The Federal Trade Commission sent a letter on April 1 to Tennessee Rep. David Hawk warning that two bills moving through the General Assembly could create a dangerous regulatory gap governing Ballad Health, the dominant hospital system in Northeast Tennessee.
The problem, the FTC says, is timing. One bill track, HB 2278 / SB 2414, would set Ballad's certificate of public advantage to expire on June 30, 2028. A separate track, HB 819 / SB 1369, would repeal certificate-of-need requirements for acute-care hospitals, but not until July 1, 2030. That leaves two years in which Ballad would operate without COPA oversight and without the competitive entry that CON repeal is meant to enable.
The agency did not mince words. Without competing healthcare systems in place, the FTC wrote, the bills would let "a monopolist" exercise "substantial market power unconstrained by state regulatory oversight or antitrust enforcement against merger-related harms." The FTC called that scenario "the worst possible outcome for patients."
The letter was signed by three senior FTC officials: Brendan Chestnut, Director of the Office of Policy Planning; Ted Rosenbaum, Acting Director of the Bureau of Economics; and Daniel Guarnera, Director of the Bureau of Competition.
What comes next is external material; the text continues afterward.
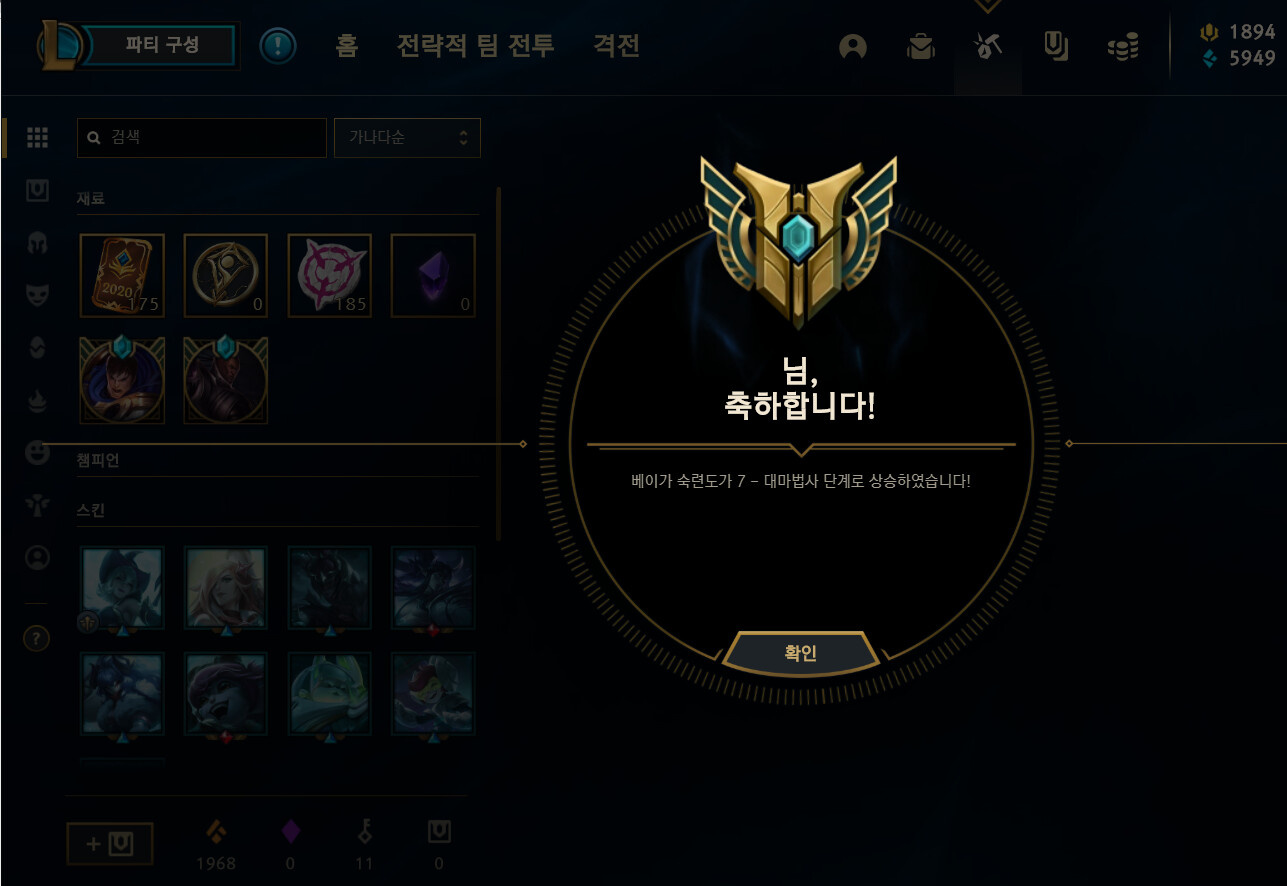The width and height of the screenshot is (1287, 886).
Task: Open the 전략적 팀 전투 tab
Action: (475, 46)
It urged lawmakers to repeal CON laws "as soon as possible, and in no event later than the expiration of any COPA," saying that approach "would offer the promise of additional competition in Northeast Tennessee."
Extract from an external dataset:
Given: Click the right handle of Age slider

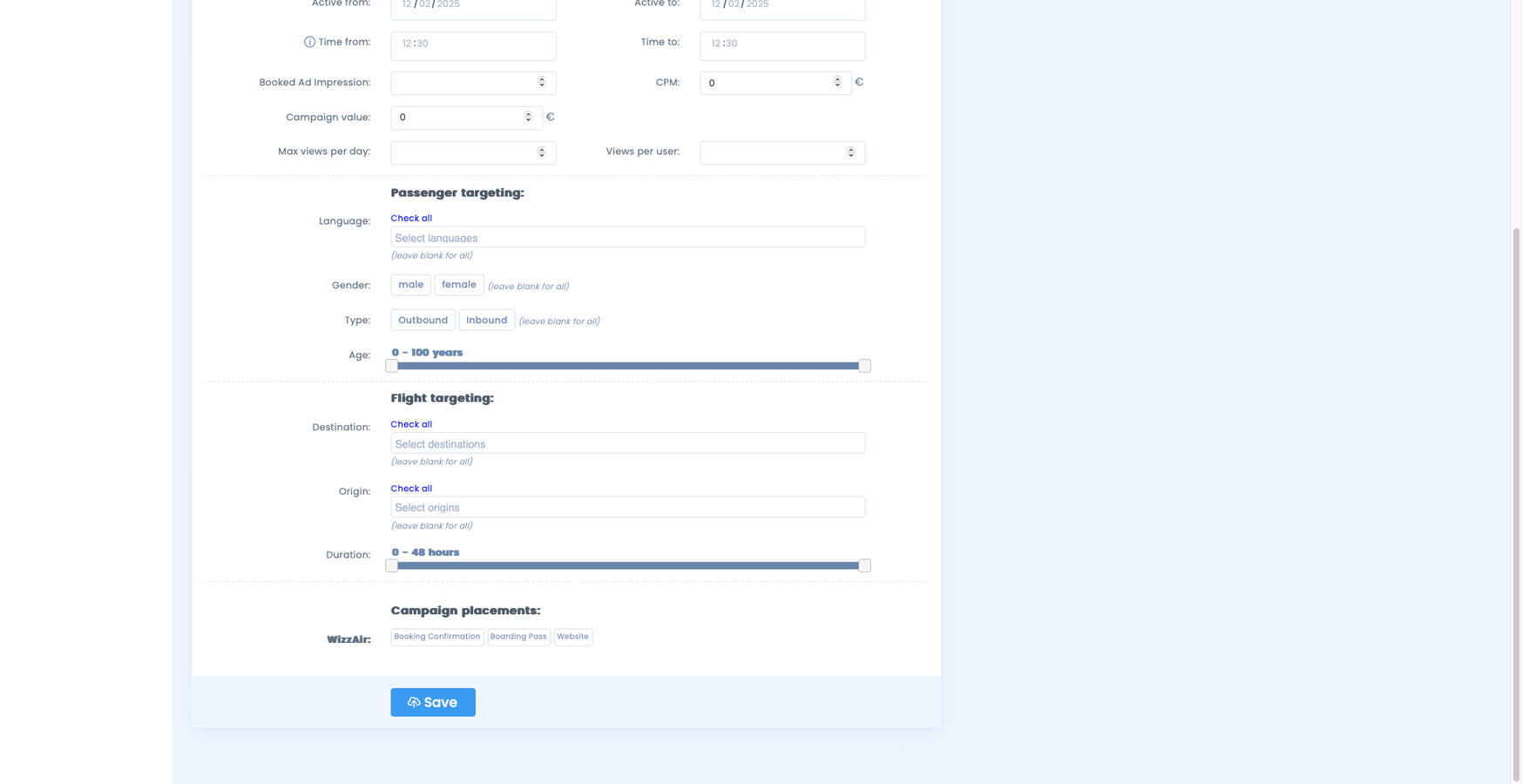Looking at the screenshot, I should click(864, 366).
Both bill tracks are advancing. The House passed HB 2278 / SB 2414 on third consideration on April 6. HB 0819 / SB 1369 passed the House on third consideration on April 13.
Ballad Health was formed through the 2018 combination of two regional hospital systems in Tennessee and Virginia—a merger the FTC opposed on antitrust grounds. Tennessee authorized the deal under its COPA framework, which shields approved mergers from federal antitrust enforcement in exchange for state regulatory oversight. The FTC's new letter underscores that the agency's competitive concerns about the merger have not faded.
The FTC's letter is an advocacy filing, not an enforcement action. The agency cannot block Tennessee legislation. But the letter puts a documented federal warning on the record as lawmakers finalize the regulatory structure that will govern Ballad's market position after the COPA expires.